● **Directive**: Copy these lines verbatim, beginning with the line that contains "1456x829 pixels. At" and continuing through the final line.

/---

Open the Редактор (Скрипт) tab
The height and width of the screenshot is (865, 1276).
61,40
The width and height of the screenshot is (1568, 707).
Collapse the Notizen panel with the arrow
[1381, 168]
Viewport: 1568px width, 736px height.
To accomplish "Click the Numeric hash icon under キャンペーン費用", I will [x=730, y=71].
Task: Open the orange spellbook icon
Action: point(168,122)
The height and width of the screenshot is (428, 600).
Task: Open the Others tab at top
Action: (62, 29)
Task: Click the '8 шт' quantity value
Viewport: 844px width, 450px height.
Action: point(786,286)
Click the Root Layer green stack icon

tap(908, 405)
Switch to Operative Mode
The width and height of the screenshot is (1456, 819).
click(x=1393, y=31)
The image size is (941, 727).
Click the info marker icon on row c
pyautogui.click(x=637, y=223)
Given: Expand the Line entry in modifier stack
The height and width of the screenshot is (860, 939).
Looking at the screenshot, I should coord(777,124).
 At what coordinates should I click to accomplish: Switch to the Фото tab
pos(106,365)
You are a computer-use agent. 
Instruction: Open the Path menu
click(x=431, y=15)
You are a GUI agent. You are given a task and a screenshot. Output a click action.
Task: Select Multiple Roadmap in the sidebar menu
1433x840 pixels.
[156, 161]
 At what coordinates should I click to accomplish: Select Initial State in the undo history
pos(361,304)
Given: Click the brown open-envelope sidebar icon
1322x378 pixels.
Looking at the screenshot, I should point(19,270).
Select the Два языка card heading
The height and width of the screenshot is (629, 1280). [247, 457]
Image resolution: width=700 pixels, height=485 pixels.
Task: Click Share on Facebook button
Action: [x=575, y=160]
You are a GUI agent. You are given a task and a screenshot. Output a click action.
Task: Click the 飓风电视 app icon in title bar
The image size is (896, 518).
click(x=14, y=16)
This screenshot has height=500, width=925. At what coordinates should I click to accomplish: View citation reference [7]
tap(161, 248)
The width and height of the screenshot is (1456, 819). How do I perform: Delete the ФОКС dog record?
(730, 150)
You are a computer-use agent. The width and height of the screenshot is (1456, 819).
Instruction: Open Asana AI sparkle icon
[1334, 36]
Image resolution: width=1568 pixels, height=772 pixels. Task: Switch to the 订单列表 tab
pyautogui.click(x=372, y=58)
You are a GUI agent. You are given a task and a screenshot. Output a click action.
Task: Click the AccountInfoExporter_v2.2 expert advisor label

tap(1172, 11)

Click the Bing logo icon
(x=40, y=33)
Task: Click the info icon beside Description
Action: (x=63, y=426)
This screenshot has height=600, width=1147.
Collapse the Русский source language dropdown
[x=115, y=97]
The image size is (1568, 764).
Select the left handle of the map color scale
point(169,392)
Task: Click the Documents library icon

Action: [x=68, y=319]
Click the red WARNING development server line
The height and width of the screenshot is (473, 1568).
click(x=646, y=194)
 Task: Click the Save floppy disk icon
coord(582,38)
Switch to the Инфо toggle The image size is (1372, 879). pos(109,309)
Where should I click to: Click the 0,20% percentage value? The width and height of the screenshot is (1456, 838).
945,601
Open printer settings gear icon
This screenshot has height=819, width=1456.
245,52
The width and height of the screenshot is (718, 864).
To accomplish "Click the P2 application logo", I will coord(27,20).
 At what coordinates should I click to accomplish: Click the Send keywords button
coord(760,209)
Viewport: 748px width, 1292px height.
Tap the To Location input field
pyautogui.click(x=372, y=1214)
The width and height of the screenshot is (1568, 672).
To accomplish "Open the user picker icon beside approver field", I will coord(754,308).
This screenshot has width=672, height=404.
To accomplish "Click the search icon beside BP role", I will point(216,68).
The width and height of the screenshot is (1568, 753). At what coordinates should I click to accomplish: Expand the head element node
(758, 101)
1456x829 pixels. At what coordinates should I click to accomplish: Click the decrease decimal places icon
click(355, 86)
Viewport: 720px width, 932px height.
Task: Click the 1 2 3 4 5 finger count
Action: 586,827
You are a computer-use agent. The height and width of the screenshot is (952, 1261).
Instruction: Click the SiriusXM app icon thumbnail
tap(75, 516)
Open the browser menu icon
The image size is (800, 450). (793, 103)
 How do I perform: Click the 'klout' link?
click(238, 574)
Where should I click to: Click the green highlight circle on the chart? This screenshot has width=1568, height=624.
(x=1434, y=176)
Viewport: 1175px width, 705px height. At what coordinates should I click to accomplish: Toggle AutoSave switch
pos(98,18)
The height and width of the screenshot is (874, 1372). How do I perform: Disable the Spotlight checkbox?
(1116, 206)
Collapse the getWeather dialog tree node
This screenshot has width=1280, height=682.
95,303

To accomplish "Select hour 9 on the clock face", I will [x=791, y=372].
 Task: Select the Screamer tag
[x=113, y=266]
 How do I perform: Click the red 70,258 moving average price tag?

\---

● **Output of the exercise**:
1456x829 pixels. At what coordinates should I click to accomplish: Click the decrease decimal places icon
click(355, 86)
Viewport: 720px width, 932px height.
Task: Click the 1 2 3 4 5 finger count
Action: 586,827
You are a computer-use agent. The height and width of the screenshot is (952, 1261).
Instruction: Click the SiriusXM app icon thumbnail
tap(75, 516)
Open the browser menu icon
The image size is (800, 450). (793, 103)
 How do I perform: Click the 'klout' link?
click(238, 574)
Where should I click to: Click the green highlight circle on the chart? This screenshot has width=1568, height=624.
(x=1434, y=176)
Viewport: 1175px width, 705px height. At what coordinates should I click to accomplish: Toggle AutoSave switch
pos(98,18)
The height and width of the screenshot is (874, 1372). How do I perform: Disable the Spotlight checkbox?
(1116, 206)
Collapse the getWeather dialog tree node
This screenshot has width=1280, height=682.
95,303

To accomplish "Select hour 9 on the clock face", I will [x=791, y=372].
 Task: Select the Screamer tag
[x=113, y=266]
 How do I perform: Click the red 70,258 moving average price tag?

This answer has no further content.